* TASK DESCRIPTION
The required result is an exact copy of the lines from the one containing "Click the seed bag icon in the Crops header" to the last line of the records, both ends included, without pictures.

* DATA UNDER STUDY

----------

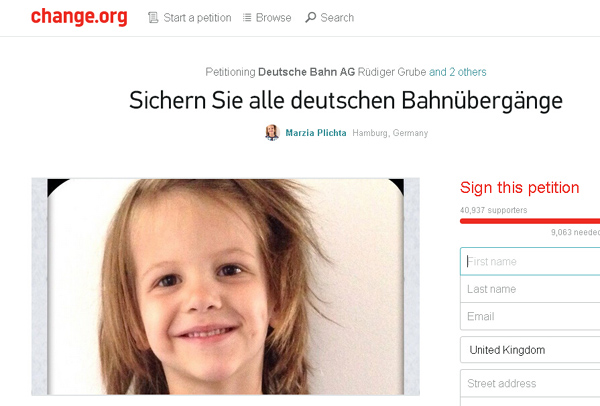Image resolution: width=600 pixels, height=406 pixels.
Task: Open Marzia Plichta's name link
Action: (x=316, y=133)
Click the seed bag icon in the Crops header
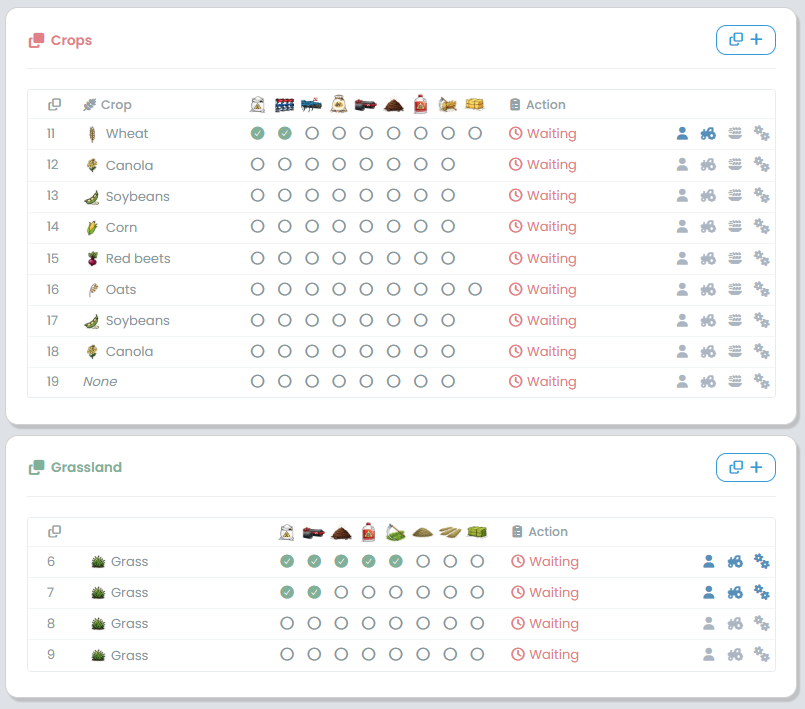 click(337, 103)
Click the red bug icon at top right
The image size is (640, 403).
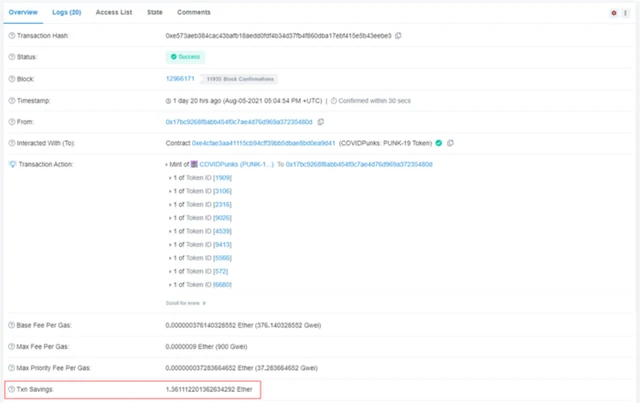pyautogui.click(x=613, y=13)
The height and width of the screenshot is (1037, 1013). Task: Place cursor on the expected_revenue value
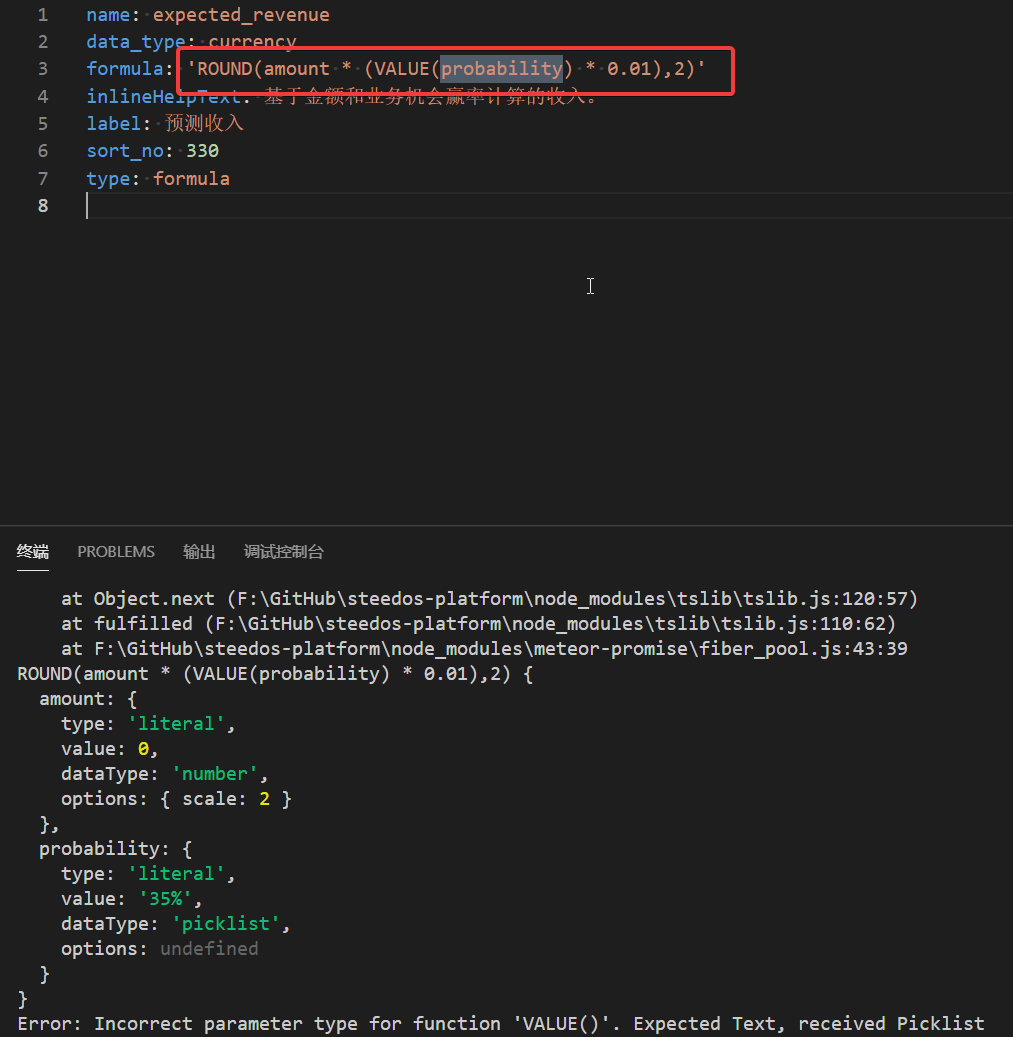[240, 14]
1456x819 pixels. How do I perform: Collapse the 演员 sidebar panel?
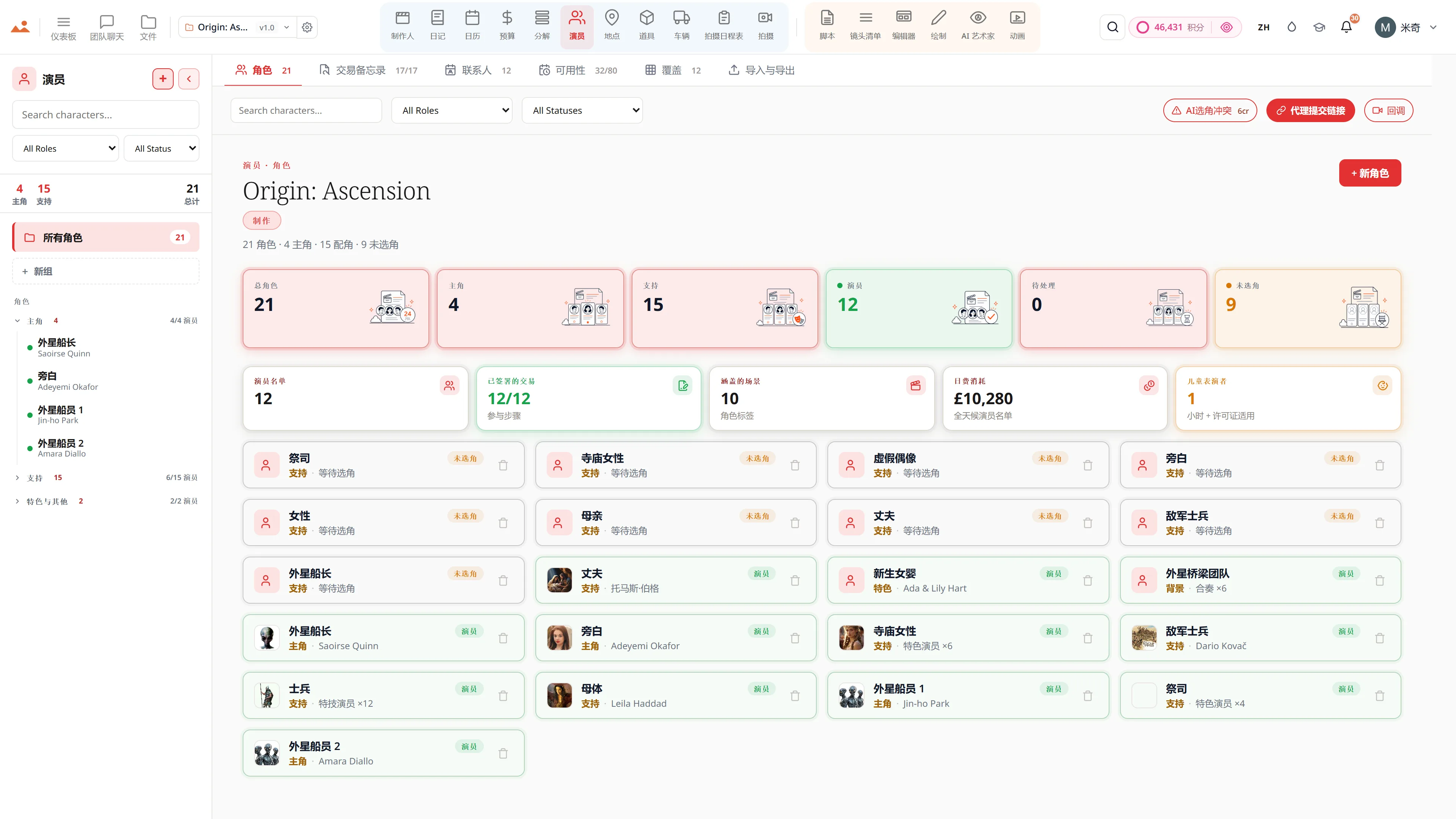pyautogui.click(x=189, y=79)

----------

* EXERCISE SOLUTION
Click the seed bag icon in the Crops header
 click(337, 103)
Click the red bug icon at top right
The image size is (640, 403).
pyautogui.click(x=613, y=13)
The height and width of the screenshot is (1037, 1013). Task: Place cursor on the expected_revenue value
[240, 14]
1456x819 pixels. How do I perform: Collapse the 演员 sidebar panel?
pyautogui.click(x=189, y=79)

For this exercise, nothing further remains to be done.